Eighteen analysts now cover SoFi's stock, according to FactSet, with four of them holding buy-equivalent ratings, 10 having neutral ratings, and four carrying sell ratings.
"We view SoFi as a long-term winner in the digital lending/neobank space, largely due to its focus on prime and super-prime consumers and possession of a full banking license, which we believe provides the company superior unit economics compared to other consumer finance platforms that focus on lower income borrowers and/or lack a banking license," Peterson wrote in his report.
He praised the company's high-growth lending business, which includes credit cards, personal loans, mortgages and student-loan refinancing products, among other things. The company's banking charter should enable it to see "efficient and sticky funding" that will make its financials less volatile. That could help SoFi stand out relative to other digital lending players with more "fickle" financing pools.
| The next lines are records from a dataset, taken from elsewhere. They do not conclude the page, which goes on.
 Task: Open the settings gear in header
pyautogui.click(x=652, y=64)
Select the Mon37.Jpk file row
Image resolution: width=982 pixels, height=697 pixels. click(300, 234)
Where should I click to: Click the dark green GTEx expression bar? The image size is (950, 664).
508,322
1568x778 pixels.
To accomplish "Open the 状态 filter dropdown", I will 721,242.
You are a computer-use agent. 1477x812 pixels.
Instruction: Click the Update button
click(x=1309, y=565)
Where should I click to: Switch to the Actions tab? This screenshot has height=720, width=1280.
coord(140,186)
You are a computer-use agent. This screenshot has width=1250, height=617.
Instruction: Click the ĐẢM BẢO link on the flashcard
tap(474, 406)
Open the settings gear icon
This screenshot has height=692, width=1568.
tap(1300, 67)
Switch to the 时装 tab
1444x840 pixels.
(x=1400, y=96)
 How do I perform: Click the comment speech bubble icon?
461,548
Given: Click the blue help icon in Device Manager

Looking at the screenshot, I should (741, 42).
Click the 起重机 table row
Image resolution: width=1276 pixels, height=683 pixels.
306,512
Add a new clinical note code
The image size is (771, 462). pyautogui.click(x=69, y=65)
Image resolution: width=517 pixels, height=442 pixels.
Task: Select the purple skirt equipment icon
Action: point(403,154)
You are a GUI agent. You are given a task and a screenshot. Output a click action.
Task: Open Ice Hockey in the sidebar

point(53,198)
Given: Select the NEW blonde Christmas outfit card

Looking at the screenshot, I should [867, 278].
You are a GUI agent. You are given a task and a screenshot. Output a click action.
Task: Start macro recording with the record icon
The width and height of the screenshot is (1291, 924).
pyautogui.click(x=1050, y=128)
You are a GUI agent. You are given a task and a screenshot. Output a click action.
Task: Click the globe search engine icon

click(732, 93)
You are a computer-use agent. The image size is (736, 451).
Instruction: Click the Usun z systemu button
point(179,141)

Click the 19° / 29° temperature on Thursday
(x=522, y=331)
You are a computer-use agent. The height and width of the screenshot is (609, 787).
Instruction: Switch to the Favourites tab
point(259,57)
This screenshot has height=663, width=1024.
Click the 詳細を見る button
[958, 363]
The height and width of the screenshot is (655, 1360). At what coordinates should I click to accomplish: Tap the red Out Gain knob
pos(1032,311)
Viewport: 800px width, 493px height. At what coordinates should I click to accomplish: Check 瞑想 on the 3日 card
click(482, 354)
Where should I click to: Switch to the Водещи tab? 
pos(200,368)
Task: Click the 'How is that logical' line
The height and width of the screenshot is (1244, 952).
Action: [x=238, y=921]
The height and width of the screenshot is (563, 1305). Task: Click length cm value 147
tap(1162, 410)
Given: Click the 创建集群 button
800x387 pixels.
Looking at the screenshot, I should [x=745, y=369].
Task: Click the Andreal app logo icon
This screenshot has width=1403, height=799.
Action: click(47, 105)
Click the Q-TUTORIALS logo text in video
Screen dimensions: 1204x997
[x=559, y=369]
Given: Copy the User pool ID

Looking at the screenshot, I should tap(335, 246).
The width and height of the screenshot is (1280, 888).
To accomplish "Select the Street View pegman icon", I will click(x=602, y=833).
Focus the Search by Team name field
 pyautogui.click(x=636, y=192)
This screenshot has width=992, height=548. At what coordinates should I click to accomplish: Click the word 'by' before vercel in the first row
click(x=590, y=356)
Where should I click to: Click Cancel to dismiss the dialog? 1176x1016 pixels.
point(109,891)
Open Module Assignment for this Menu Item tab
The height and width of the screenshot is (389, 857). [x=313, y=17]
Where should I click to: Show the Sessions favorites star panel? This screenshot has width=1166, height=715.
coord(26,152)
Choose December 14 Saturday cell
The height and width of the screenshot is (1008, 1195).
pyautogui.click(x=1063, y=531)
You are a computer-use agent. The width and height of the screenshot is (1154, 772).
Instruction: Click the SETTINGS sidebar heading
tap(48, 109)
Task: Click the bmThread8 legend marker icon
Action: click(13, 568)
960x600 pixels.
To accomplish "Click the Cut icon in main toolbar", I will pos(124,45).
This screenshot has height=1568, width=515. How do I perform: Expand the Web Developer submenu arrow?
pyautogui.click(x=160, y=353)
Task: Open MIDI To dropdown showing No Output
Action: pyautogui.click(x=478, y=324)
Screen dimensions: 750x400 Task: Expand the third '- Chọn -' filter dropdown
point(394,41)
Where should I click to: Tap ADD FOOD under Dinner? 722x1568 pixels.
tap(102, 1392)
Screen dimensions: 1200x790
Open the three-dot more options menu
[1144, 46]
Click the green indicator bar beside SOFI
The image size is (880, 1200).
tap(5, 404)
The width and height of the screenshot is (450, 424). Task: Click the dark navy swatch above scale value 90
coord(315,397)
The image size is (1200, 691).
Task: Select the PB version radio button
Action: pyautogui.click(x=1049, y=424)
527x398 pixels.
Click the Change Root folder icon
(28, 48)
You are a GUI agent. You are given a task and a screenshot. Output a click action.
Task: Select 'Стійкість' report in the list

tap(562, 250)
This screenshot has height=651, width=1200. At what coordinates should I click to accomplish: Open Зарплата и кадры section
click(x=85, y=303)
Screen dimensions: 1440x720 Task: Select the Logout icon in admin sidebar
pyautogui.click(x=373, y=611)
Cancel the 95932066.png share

Peterson said the company's lending business is the key reason SoFi has been able to achieve GAAP profitability, and he projected the company will be "steady" on profits going forward, "which we believe will help [tangible book value] build and support a growing share price over time."
While SoFi's lending business gets most of the attention, Peterson also wrote of a compelling opportunity in the company's technology products. SoFi's Galileo offering, for instance, provides services to other fintech companies while letting SoFi benefit from greater vertical integration in its own business. In general, the company offers services like lending underwriting that's powered by artificial intelligence, as well as card issuance.
"We view these businesses as the crown jewels within SoFi, given their higher-growth nature (20%+), lack of capital intensity, and opportunities they provide to scale efficiently into new products or geographies," Peterson wrote.
His $10 price target is based on a sum-of-the-parts model that ascribes $8 a share in value to the lending business and $2 a share in value to SoFi's technology and other-fee-income lines, the latter of which includes interchange revenue.